Cependant il arriva un moment où une lueur de fraternité charitable traversa le monde de l’Inde : ce fut lorsque Çâkya-Mouni, — adoré plus tard sous le nom de Bouddha, — enseigna ses doctrines. Il s’opéra alors parmi les populations répandues dans l’immense contrée qui s’étend de l’Indus à l’Himalaya et du Pendjab à Ceylan une révolution extraordinaire et sans précédent ; mais avant que cette réforme s’accomplît, avant que l’Inde entendît prêcher l’égalité des hommes sur la terre et dans le monde futur, les esprits y avaient été préparés, dans une certaine mesure, par le développement considérable d’une secte tout à fait brahmanique malgré ses tendances hétérodoxes : je veux parler de la secte de Vichnou, qui se prit à adorer Krichna avec la plus vive ferveur, aux dépens des autres dieux du panthéon hindou[1]. En examinant avec quelques détails le culte de cette divinité pastorale et guerrière, fort indulgente pour les faiblesses humaines, nous aurons d’abord l’occasion de signaler chez les peuples de l’Hindostan deux traits principaux de leur caractère : un besoin impérieux d’adorer quelque chose, et un entraînement irrésistible vers le sensualisme.


I.

La société la mieux disciplinée ne peut couler éternellement entre ses deux rives, à la manière d’un fleuve canalisé ; il se fait à certains momens des brèches par lesquelles s’échappent et se répandent au dehors les esprits avides de nouveauté.

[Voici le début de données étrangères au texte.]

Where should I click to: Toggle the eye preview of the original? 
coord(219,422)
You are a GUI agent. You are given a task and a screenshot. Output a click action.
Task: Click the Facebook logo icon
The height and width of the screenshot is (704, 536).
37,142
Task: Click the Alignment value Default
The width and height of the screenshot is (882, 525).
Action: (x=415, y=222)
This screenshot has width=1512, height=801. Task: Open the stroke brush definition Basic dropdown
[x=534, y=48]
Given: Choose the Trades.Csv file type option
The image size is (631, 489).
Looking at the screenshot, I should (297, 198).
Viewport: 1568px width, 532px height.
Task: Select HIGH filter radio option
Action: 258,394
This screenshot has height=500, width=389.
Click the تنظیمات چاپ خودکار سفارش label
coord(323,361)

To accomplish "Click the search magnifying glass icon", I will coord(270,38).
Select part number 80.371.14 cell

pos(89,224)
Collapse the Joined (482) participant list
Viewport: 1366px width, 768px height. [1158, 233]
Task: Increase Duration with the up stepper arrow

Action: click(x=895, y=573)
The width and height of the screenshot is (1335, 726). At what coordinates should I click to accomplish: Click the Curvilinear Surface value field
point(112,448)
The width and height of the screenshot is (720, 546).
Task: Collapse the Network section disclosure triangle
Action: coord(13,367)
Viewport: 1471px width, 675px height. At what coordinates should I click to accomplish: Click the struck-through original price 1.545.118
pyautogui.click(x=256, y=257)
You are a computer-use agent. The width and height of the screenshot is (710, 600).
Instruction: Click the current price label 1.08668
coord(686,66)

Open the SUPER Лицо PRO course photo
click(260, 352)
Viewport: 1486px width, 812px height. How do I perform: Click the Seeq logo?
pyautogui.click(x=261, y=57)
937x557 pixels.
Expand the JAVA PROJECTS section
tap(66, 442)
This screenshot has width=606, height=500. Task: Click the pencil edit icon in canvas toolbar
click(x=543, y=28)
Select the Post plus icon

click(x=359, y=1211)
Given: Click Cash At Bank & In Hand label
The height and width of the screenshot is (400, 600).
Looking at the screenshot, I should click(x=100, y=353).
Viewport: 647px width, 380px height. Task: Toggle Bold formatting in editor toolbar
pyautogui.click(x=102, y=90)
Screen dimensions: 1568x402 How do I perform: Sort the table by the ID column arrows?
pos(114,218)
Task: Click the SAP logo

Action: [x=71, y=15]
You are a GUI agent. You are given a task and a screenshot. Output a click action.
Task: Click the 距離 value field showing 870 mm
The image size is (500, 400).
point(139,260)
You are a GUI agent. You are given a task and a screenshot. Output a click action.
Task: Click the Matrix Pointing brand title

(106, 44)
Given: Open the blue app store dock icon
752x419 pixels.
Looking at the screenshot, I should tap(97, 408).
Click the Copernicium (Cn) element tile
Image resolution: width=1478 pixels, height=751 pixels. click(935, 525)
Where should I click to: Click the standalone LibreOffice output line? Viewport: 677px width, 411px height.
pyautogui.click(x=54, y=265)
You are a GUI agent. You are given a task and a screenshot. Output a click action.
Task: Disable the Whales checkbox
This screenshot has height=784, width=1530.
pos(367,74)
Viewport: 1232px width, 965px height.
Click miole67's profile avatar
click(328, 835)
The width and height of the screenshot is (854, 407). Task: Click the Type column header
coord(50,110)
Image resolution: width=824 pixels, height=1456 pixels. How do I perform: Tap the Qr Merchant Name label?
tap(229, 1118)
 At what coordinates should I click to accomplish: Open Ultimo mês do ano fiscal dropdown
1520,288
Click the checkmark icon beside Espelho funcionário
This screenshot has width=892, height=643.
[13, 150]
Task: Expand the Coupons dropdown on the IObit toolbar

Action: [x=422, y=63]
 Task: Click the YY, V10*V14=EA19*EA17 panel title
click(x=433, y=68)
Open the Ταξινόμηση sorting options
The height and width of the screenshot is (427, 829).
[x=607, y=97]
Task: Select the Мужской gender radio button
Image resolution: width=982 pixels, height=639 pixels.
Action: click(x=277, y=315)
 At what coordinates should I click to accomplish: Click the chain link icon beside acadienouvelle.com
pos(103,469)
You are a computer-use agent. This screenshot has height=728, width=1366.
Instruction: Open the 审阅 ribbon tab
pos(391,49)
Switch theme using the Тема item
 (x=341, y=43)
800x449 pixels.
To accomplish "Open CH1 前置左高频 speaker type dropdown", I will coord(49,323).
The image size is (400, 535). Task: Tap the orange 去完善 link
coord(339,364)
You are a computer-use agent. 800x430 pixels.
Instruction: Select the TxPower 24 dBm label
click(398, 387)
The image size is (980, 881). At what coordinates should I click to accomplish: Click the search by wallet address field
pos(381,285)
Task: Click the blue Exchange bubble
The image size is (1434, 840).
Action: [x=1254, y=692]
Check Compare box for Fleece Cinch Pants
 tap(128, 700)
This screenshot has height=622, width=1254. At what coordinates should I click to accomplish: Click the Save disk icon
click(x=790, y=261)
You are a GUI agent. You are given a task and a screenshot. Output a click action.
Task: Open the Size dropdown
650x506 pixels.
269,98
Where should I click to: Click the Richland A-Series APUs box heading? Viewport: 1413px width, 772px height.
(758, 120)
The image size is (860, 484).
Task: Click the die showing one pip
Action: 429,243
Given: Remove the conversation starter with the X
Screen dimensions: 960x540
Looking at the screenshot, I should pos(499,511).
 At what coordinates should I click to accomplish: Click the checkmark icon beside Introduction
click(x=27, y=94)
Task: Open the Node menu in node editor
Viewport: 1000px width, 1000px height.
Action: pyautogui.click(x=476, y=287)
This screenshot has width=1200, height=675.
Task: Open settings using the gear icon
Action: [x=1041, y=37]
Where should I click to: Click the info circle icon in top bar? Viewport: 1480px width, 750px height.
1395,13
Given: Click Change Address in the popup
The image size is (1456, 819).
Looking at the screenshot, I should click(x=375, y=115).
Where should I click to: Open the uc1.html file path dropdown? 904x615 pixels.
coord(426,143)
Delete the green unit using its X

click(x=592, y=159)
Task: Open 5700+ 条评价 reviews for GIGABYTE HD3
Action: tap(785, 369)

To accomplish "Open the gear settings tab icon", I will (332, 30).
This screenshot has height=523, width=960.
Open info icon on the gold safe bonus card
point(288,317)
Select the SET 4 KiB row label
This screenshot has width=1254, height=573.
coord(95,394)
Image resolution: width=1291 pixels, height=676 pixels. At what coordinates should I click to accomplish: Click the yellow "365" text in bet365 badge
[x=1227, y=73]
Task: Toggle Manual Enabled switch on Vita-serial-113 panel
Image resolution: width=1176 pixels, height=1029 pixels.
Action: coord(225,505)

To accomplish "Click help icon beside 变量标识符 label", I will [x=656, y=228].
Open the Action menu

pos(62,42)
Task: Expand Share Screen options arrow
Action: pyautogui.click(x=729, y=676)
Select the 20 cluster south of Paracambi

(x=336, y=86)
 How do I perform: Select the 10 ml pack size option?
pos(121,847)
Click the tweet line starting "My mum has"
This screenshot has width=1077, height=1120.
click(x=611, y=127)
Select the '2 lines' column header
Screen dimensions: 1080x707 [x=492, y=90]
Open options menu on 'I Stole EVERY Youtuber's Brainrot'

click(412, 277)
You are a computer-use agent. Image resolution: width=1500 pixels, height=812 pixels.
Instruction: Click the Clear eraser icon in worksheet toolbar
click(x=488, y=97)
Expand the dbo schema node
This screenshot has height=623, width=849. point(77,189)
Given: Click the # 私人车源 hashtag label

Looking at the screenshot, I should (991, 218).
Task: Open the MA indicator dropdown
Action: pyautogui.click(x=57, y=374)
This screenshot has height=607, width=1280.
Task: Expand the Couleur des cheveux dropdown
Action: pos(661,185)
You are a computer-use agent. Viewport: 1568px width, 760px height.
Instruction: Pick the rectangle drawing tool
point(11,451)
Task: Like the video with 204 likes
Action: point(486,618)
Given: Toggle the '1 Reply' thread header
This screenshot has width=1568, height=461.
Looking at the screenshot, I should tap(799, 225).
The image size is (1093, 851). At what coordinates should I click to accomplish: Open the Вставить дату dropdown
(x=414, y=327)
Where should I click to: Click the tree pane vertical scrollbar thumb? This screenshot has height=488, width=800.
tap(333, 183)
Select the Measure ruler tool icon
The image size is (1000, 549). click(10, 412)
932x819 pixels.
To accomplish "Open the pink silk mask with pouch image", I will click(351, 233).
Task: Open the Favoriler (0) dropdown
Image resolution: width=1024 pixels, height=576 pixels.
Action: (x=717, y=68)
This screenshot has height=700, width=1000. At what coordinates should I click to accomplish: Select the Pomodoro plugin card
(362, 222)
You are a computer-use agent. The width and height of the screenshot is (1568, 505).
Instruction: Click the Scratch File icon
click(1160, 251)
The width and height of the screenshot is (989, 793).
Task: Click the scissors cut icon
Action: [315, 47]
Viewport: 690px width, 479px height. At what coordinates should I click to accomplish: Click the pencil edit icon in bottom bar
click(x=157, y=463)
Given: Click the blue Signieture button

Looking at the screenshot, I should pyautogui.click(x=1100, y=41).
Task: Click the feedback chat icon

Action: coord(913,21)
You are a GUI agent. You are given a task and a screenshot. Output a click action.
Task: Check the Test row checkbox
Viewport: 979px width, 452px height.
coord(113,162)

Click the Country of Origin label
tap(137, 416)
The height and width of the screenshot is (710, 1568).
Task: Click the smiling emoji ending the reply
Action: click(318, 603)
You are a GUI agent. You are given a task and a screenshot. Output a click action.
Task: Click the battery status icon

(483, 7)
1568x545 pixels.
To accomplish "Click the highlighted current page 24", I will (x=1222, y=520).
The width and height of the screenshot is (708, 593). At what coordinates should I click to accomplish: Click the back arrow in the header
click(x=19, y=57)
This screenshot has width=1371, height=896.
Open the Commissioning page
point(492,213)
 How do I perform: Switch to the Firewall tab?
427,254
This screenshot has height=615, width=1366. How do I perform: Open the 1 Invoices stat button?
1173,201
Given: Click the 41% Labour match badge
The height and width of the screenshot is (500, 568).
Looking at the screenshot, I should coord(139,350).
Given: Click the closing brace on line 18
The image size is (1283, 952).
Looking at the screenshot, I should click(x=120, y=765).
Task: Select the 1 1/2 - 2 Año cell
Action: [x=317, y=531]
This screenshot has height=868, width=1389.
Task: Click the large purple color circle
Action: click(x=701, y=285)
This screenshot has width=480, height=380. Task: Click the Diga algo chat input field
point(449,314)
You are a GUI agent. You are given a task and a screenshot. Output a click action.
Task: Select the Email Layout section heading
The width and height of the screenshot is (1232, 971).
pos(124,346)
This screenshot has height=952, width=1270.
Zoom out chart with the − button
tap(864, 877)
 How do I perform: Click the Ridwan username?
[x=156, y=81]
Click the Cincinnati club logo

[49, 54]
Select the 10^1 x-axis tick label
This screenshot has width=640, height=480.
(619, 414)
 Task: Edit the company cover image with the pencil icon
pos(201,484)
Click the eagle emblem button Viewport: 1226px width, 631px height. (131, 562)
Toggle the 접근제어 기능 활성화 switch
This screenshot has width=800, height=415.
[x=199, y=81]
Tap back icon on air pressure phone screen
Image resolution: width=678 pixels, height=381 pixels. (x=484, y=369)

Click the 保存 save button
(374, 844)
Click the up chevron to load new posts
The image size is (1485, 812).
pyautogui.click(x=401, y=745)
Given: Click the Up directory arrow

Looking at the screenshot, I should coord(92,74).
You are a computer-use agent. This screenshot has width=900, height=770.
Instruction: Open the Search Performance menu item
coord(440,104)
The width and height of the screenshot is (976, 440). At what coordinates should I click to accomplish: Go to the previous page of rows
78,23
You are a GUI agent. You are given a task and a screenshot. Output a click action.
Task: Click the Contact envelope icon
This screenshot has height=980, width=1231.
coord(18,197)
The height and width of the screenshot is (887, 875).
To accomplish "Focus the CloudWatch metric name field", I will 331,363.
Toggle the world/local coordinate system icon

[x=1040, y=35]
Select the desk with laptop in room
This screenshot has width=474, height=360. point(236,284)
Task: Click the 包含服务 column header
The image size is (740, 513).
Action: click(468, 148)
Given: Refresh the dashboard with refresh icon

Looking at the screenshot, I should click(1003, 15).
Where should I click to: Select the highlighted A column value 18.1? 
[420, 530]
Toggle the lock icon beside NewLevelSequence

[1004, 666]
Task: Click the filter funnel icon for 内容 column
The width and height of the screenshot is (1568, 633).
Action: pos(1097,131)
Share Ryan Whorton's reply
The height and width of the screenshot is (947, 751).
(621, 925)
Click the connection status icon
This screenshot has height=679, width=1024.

Dès les temps anciens, nous l’avons dit déjà, il se produisit dans l’Inde bon nombre de systèmes philosophiques. Les auteurs de ces systèmes tentaient surtout d’expliquer le dogme de la création, puis les rapports de l’homme avec Dieu et avec les objets extérieurs. La création était-elle directe, avait-elle eu lieu par émanation, Brahma avait-il tiré de sa propre substance

  1. Le culte de Krichna, tel qu’il se pratique encore, est postérieur au bouddhisme ; c’est un fait admis par deux indianistes éminens, MM. Colebrooke et E. Burnouf ; mais Krichna vécut avant Bouddha, et le djoguisme, ou l’union de l’ame avec la Divinité par la méditation, est un dogme indieu de la plus haute antiquité, reconnu par le brahmanisme avant la venue de Çakya-Mouni.